--- Provided text Enclosed Below ---
3 LLM Model Evaluation

Table 1. Evaluation of fine-tuning different open source LLMs

The evaluation of the fine-tuned text generation models focused on accuracy and loss metrics to gauge correct predictions and error degree in justifications, respectively. Initially utilising the Cohere language model, we achieved a 60% accuracy, a 6% increment from the default setup, and decreased the loss to 1.9%. Enhancements, including adding news source and date as a context in the prompt, further increased accuracy marginally to 62.7% and reduced loss to 1.6%. Exploring the performance across various sizes of FLAN-T5 and Llama-2 models revealed diminishing returns in benefits beyond certain model sizes, as evident from stagnant performance between larger versions of both models. The experiment, constrained by GPU capacity, highlighted a plateau in performance enhancement despite increasing the model size, with a notable reduction in generation loss and hallucinations and improved knowledge retrieval in certain stages of fine-tuning. The cross-entropy (CE) loss is detailed in Table 1.

When fine-tuning Llama-2 models, we used an efficient technique for fine-tuning quantized LLMs called Quantized Low Rank Adapters (QLoRA) [11]. Using QLoRA, it was possible to fine-tune Llama-2 models on 4 GPUs for a maximum of 2.5 h. Below is an example FLAN-T5 and Llama-2 models responses compared to the same base model before fine-tuning. The highlighted part shows the model’s conclusion, knowledge recollection and CoT ability:

Statement: I t will only cost one million dollars to build the wall between U S and Mexico. - a statement by Facebook posts on April 22, 202 0 . Llama-2 fine-tuned model: The statement that it will only cost one million dollars to build the wall between the US and Mexico is false. This is because the cost of the wall proposed by President Donald Trump was estimated to be between $21.6 billion and $70 billion, depending on the design and materials used. Trump himself asked for $5.7 billion for a 200-mile segment of the wall... Llama-2 base model response: The statement is false. The cost of building the wall between US and Mexico is estimated to be around $21.6 billion FLAN-T5 fine-tuned model response: The statement that it will only cost one million dollars to build the wall between US and Mexico is false. According to the U.S. Department of Homeland Security, the estimated cost of building the wall is $1.6 billion.

Analysis: the Llama-2 fine-tuned model’s adeptness in forming coherent and credible narratives by recollecting external factual knowledge, particularly in assessing the underestimated cost of building a US-Mexico wall. In comparison, the FLAN-T5 model, although reaching a correct conclusion, displays a tendency towards speculative reasoning and offers less logical consistency.
--- End of Enclosed Provided text ---
Work order 1
From the LLM evaluation excerpt, list every language model family it names as having been used or fine-tuned.
Work order 2
According to the LLM evaluation excerpt, on how many GPUs and for what maximum duration were the Llama-2 models fine-tuned using QLoRA?
--- Records provided Enclosed Below ---
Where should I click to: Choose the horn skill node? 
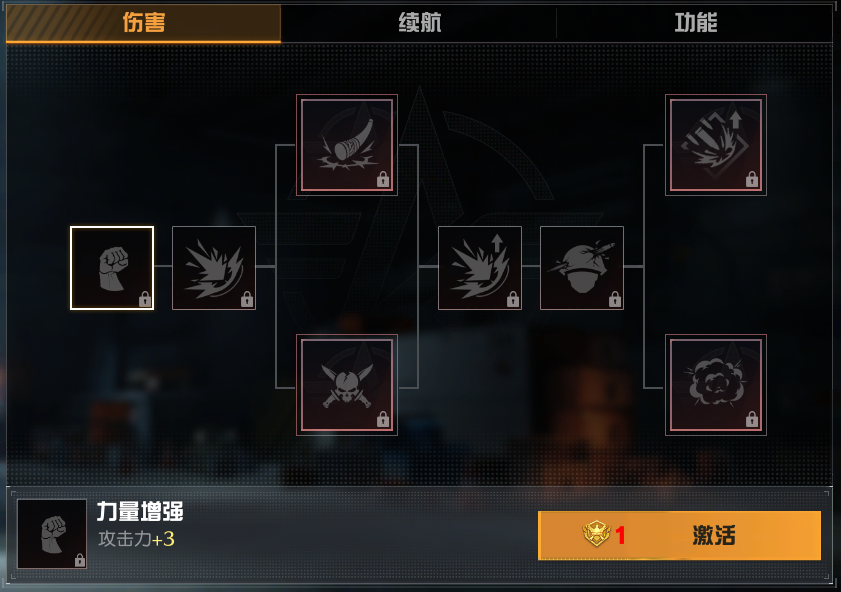click(x=347, y=145)
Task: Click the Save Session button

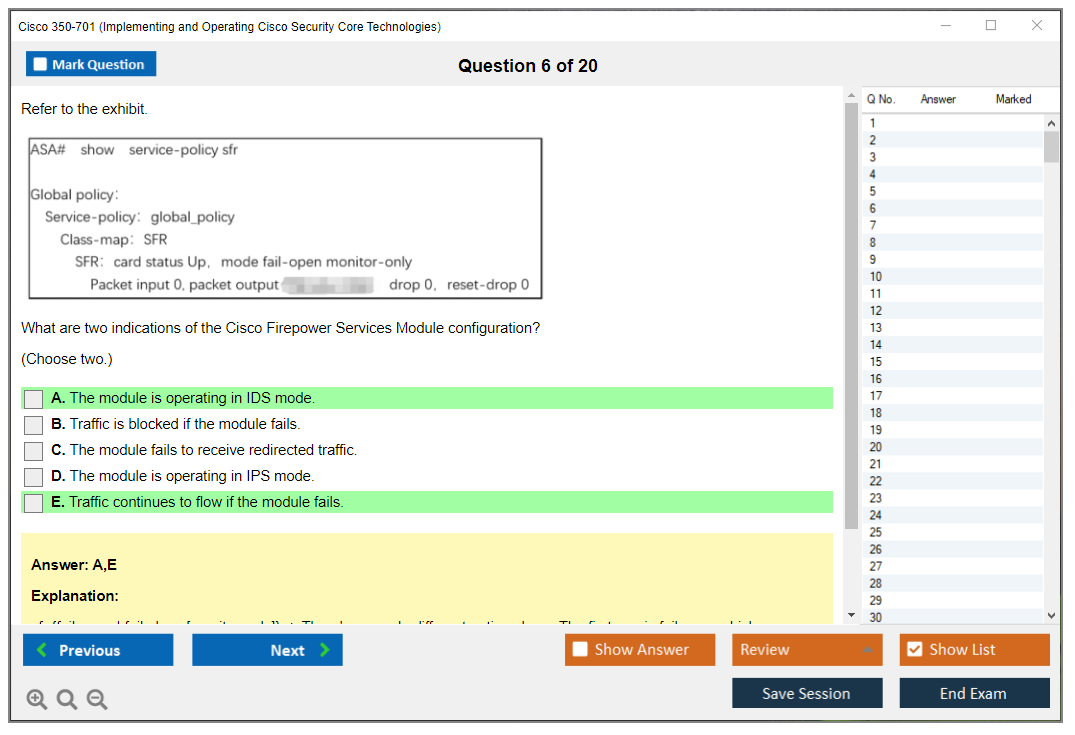Action: pyautogui.click(x=807, y=693)
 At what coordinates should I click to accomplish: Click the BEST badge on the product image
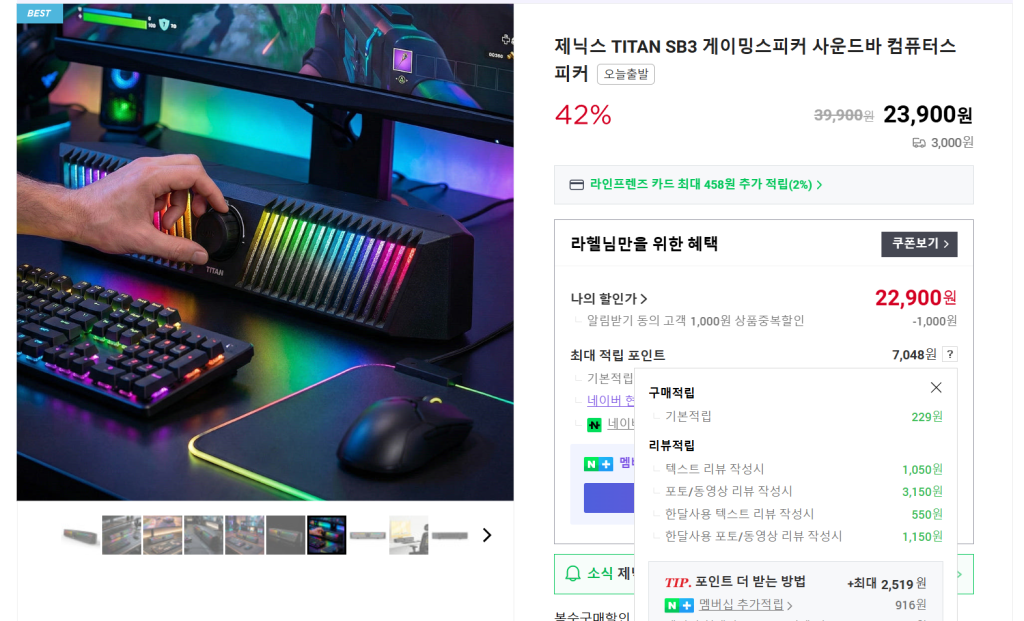point(39,13)
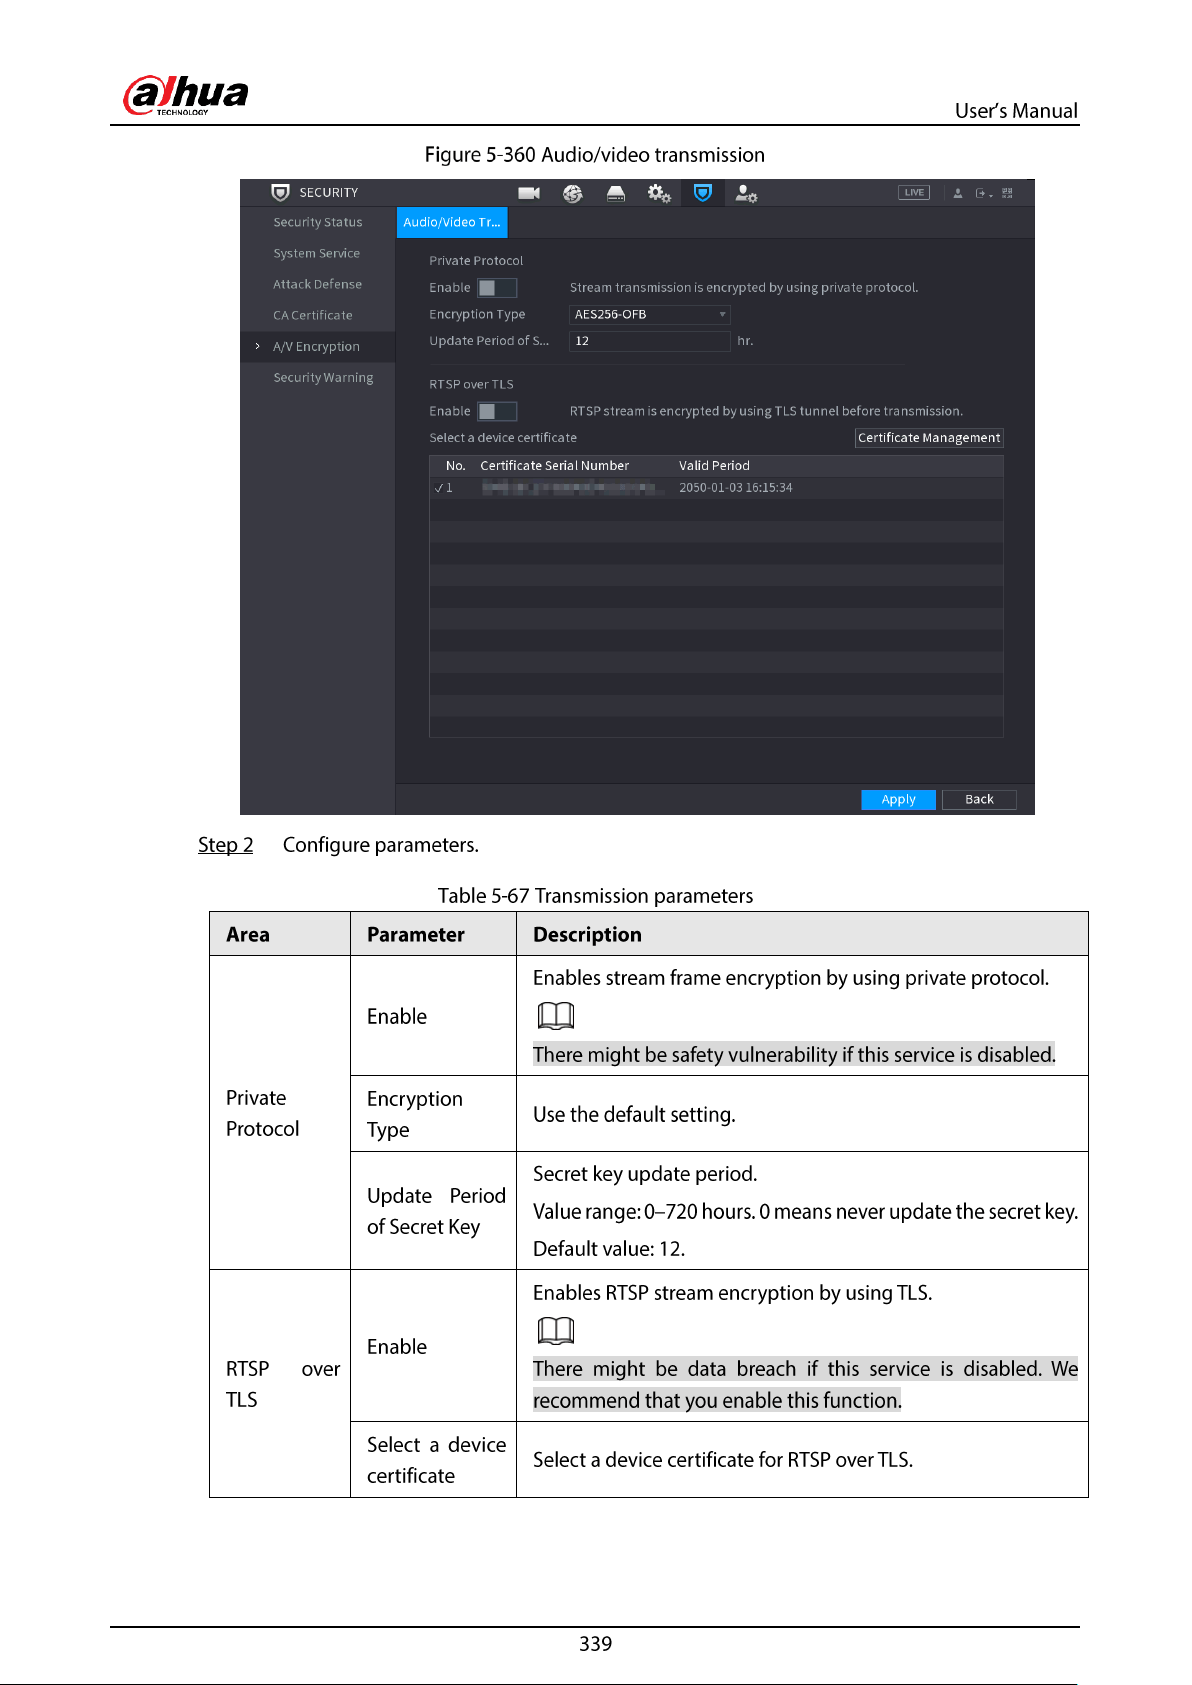Open the storage drive icon
The width and height of the screenshot is (1192, 1685).
616,193
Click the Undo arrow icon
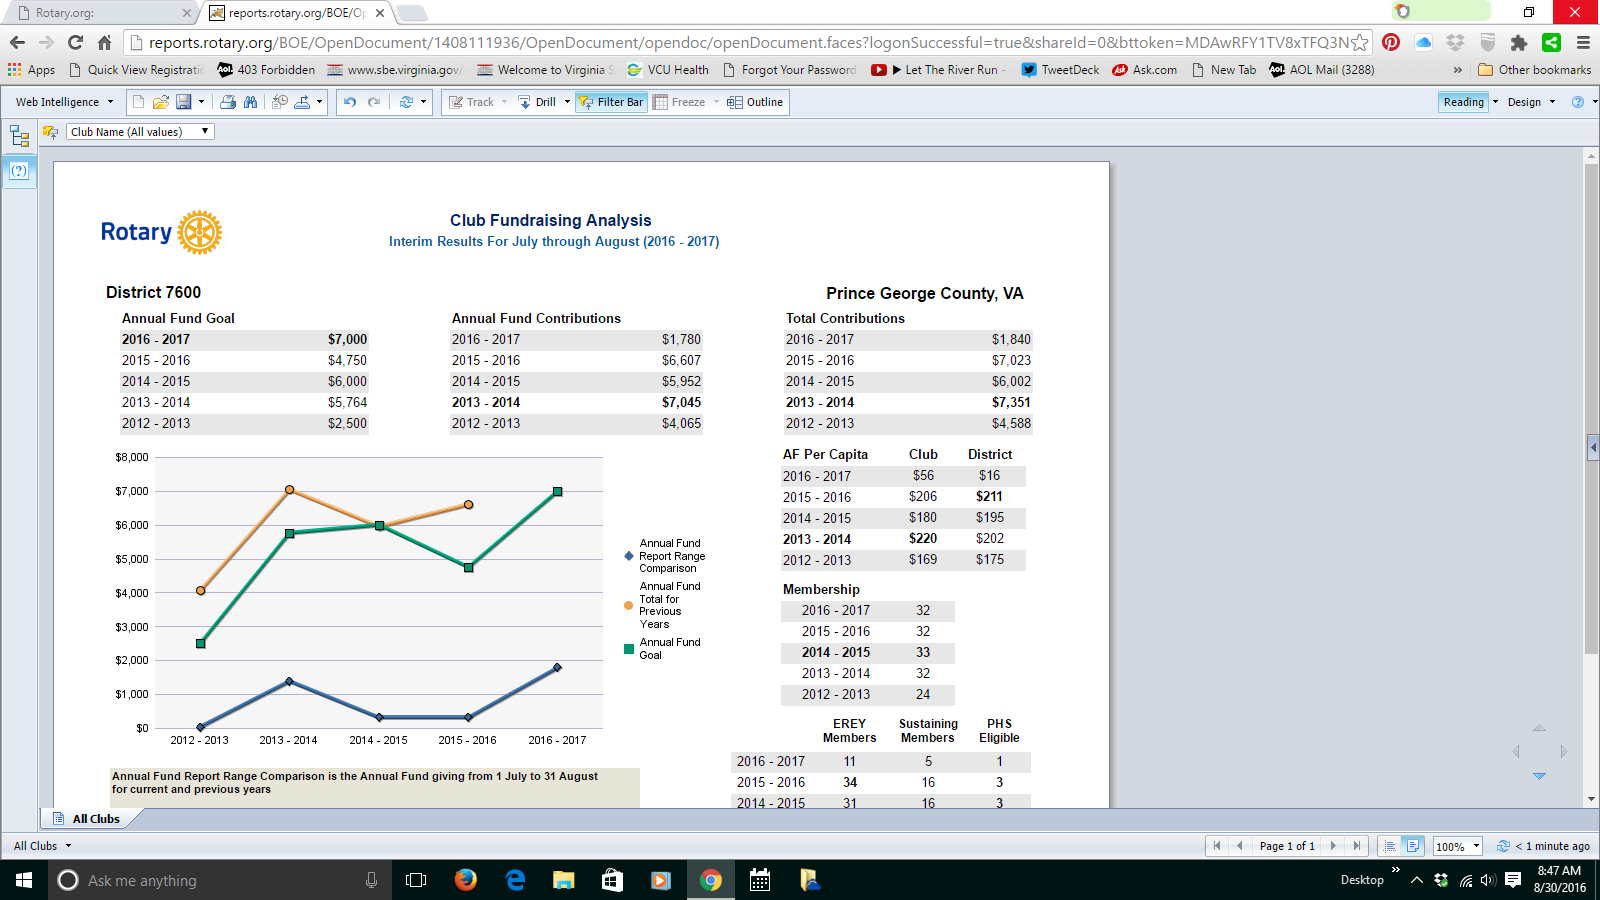The image size is (1600, 900). (350, 102)
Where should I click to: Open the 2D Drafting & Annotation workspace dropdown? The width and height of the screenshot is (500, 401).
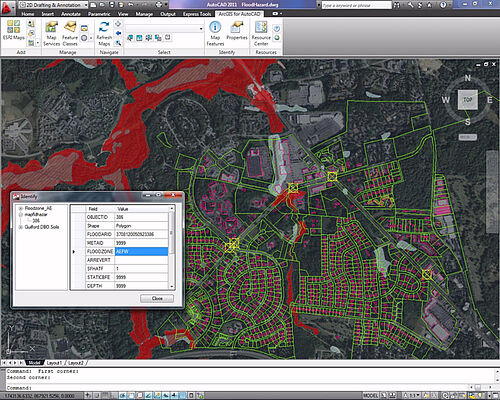(53, 5)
--- End of Enclosed Records provided ---
Expected answer 1
- Cohere
- FLAN-T5
- Llama-2

Expected answer 2
They were fine-tuned on 4 GPUs for a maximum of 2.5 hours.